問題文: 抜粋文では、極性溶媒が食用のアルコールである場合に、どのような食品の提供が可能になると述べられているか。

抜粋文:

# # # # # # #

7.酸性可溶大豆たん白の水溶液を調製し、これを、極性溶媒と混合することを特徴とする酸性可溶大豆たん白含有溶液乃至ゲルの製造法、
を提供するものである。
【発明の効果】
【0010】
本発明により、大豆たん白を極性溶媒中広い濃度範囲で溶解せしめた状態で含有しうる溶液乃至ゲルを提供するものである。極性溶媒が食用のアルコールである場合、アルコール飲料やアルコールゼリーといったゲル状食品の提供も可能となる。また、本発明は安定剤の添加やたん白の分解をせずとも、長期の安定性に優れた、たん白を含む酸性の溶液、ゲル、またはその乾燥物が提供できる。副次的には安定剤を加えないことにより、喉ごしの爽やかな爽快感のある飲食品が調製できる。また、従来不可能であった、弱酸性域において安定な大豆たん白を含む極性溶媒の作製が可能となり、化粧料、プラスチックなどの工業製品への応用が可能である。更に、高濃度のアルコールやたん白をゲル状で携行できるので、登山等のアウトドアライフに重宝できる。
【発明を実施するための最良の形態】
【0011】
本発明で使用する酸性可溶大豆たん白は、酸性pH領域において溶解率(後述)が55%以上、好ましくは60%以上、より好ましくは65%以上、さらに好ましくは80%以上のものがよい。またたん白は一般にその等電点より酸性側ではより等電点に近づくほど溶解度が低下するところ、pH4.0のような等電点に近い酸性領域でも上記溶解率を示すものが好適に使用できる。あるいは、0.01〜1%濃度という広範囲ないかなるクエン酸水溶液に対しても溶液に対して1%のたん白質量に相当する大豆たん白を加えて溶解する性質を有するものが好適に用いることができる。
*溶解度:試料1重量%の水溶液を測定pHに調整し、水溶液中の全たん白量と8,000Gで5分間の遠心分離後の上清画分のたん白量をケルダール法で求め、水溶液中の全たん白量に対する上清画分のたん白量の割合として算出した。

# # # # # # #

与えられたデータ:
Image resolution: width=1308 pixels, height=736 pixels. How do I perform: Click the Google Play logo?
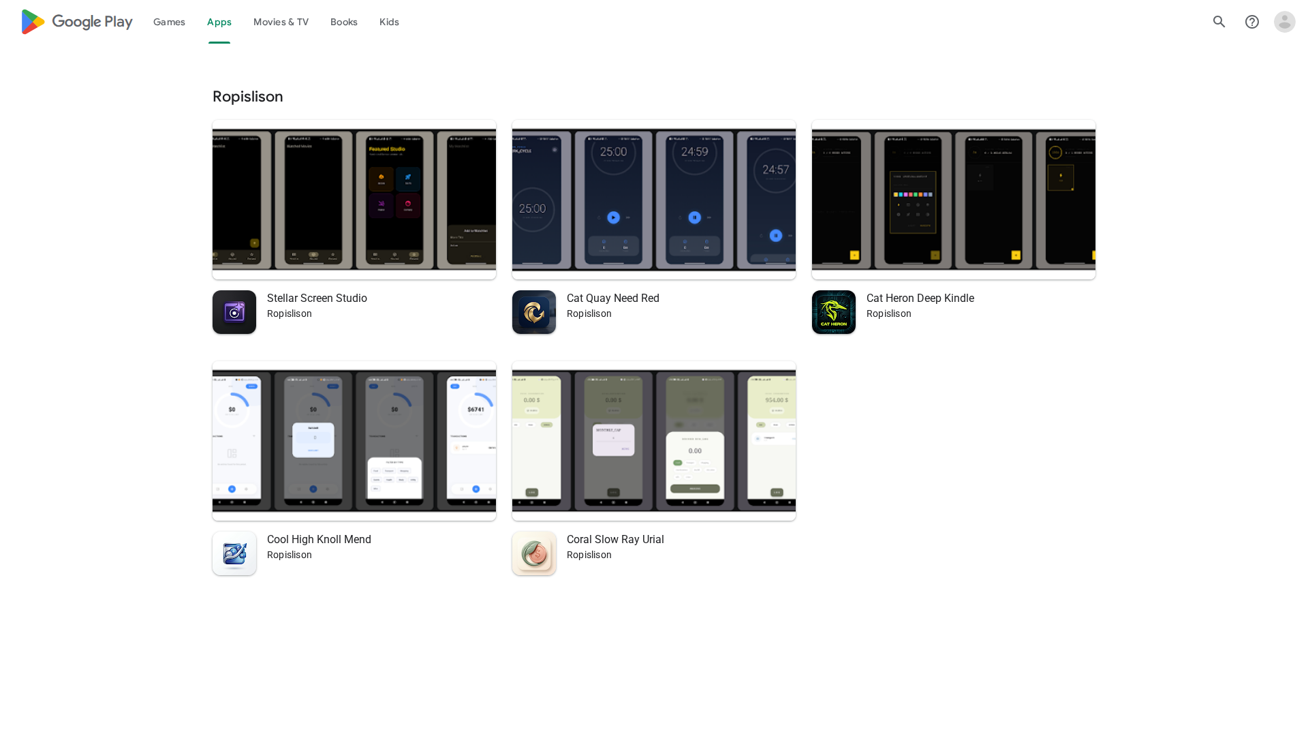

# # # # # # #

解答: アルコール飲料やアルコールゼリーといったゲル状食品の提供が可能になる。